Мы начали, испытывая одновременно некоторую боязнь – а вдруг этот страшный человек будет с нами грубо обращаться – и некоторое любопытство – какая же будет собственная нота у каждого из нас, которую мы будем взращивать в своей гортани, как цветок в горшке?
Первым начал Хокт, и после того, как он спел всю гамму, мэтр Эффаран решил, что физиологической для него будет нота «соль» – самая точная, самая звонкая из тех, что может издать его горло. После Хокта настала очередь Фарина, которого навеки приговорили к «ля». Затем тщательной проверке были подвергнуты другие мальчики, и за каждым была официально закреплена его излюбленная нота. Тогда впервые вышел я.
– Ах, это ты, малыш, – сказал органист. Он сжал мне голову и стал до хруста крутить ее из стороны в сторону, но все-таки отвинтить не смог.
– Поищем твою ноту.
Я спел гамму от «до» до «до», сначала наверх, потом вниз. Казалось, мэтр Эффаран остался недоволен, потому что велел повторить сначала… Нет, не то… Плохо. Я чувствовал себя униженным. Неужели мне, одному из лучших учеников певческой школы, не достанется собственной ноты?
– А теперь, – вскричал мэтр Эффаран, – хроматическую гамму!… Может быть, там я отыщу твою ноту?
И мой голос стал подниматься по полутона в верхней октаве.
– Хорошо, хорошо! – сказал органист. – Я поймал ее.

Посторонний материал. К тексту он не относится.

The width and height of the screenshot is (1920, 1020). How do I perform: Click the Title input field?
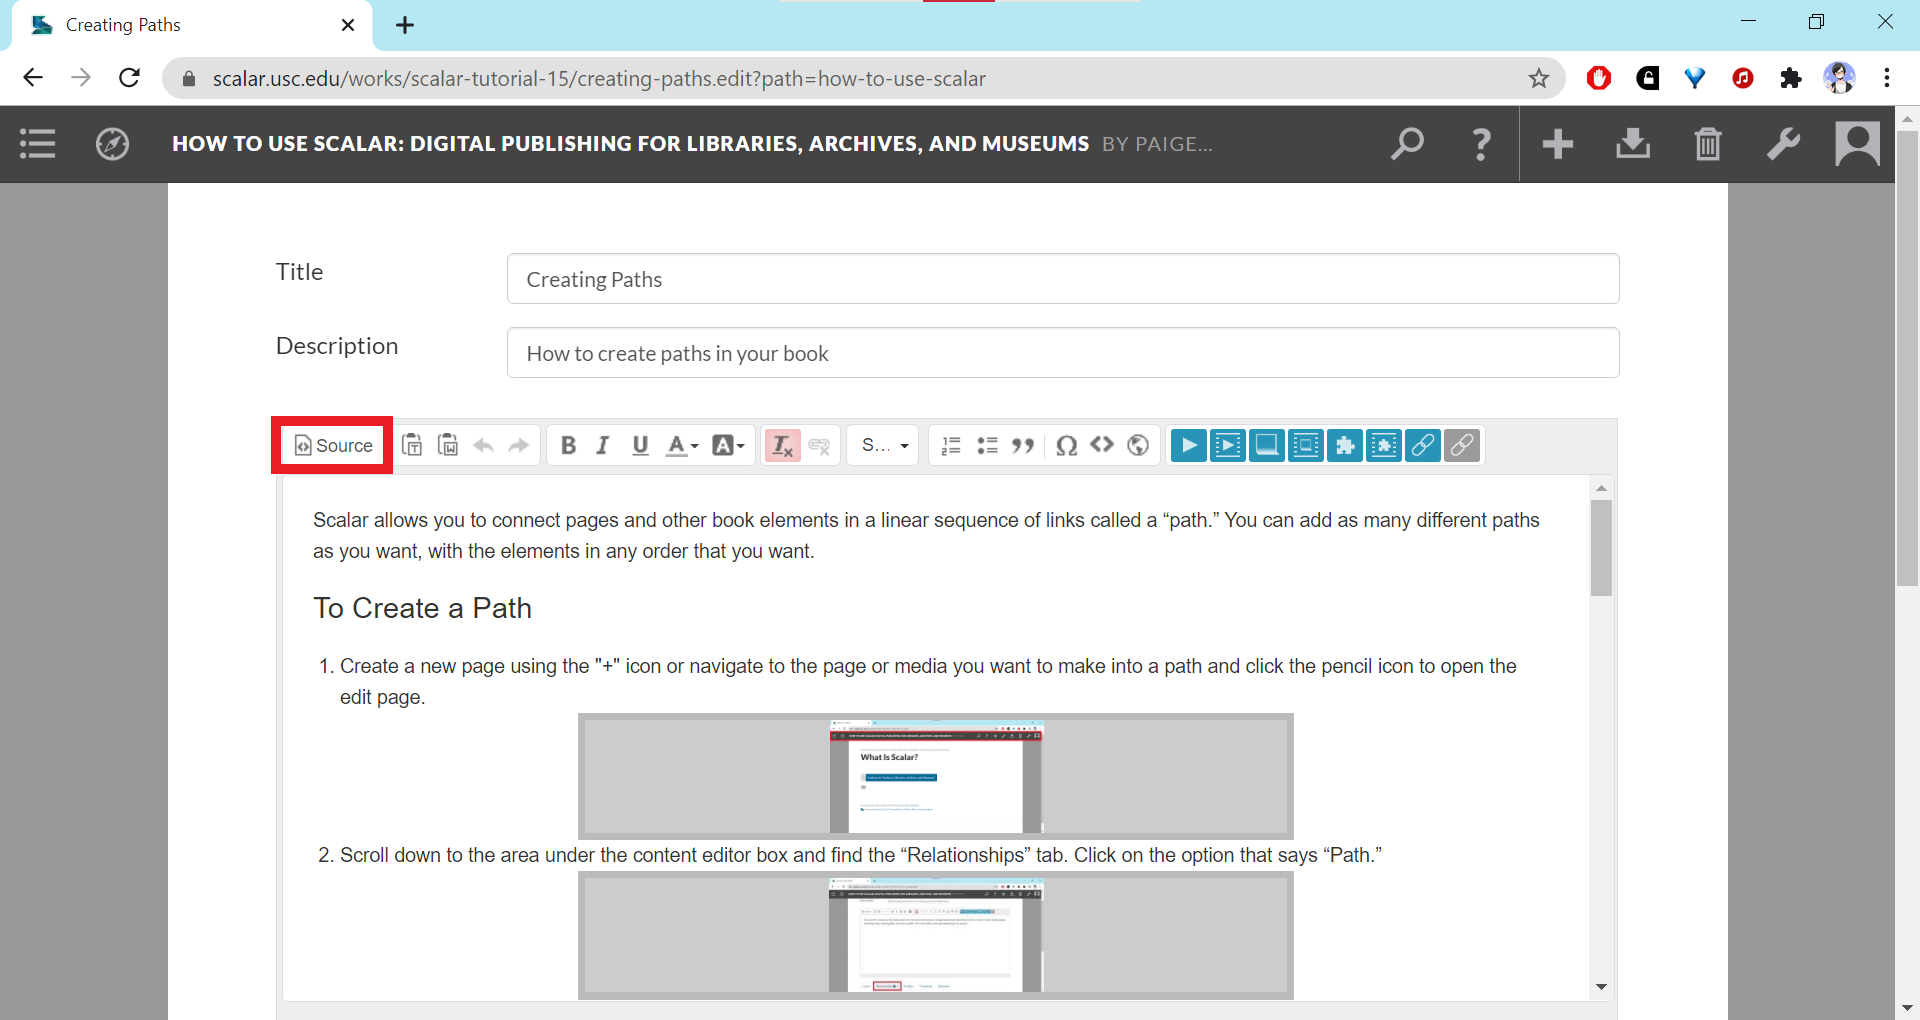click(x=1062, y=279)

– Это… – спросил я, волнуясь.
– Это ре-диез.
И на одном дыхании я спел ре-диез. Кюре и учитель не могли скрыть удовлетворения.
– Теперь девочки! – скомандовал мэтр. А я подумал: «Вот если бы Бетти тоже достался ре-диез! Это было бы неудивительно, ведь наши голоса так подходят друг другу».
Одна за другой девочки выходили вперед. У этой была «си», у той «ми». Потом пришел черед Бетти Клер. Она робко подошла к мэтру Эффарану.
– Давай, малышка.
И Бетти запела нежным, мелодичным, как у щегла, голоском. Но ей, как и мне, пришлось обратиться к хроматической гамме. И наконец мэтр Эффаран выбрал для нее ми-бемоль.
Сначала я огорчился, но, поразмыслив, решил, что можно только радоваться. У Бетти был ми-бемоль, а у меня ре-диез. Разве это не одно и то же? И я захлопал в ладоши.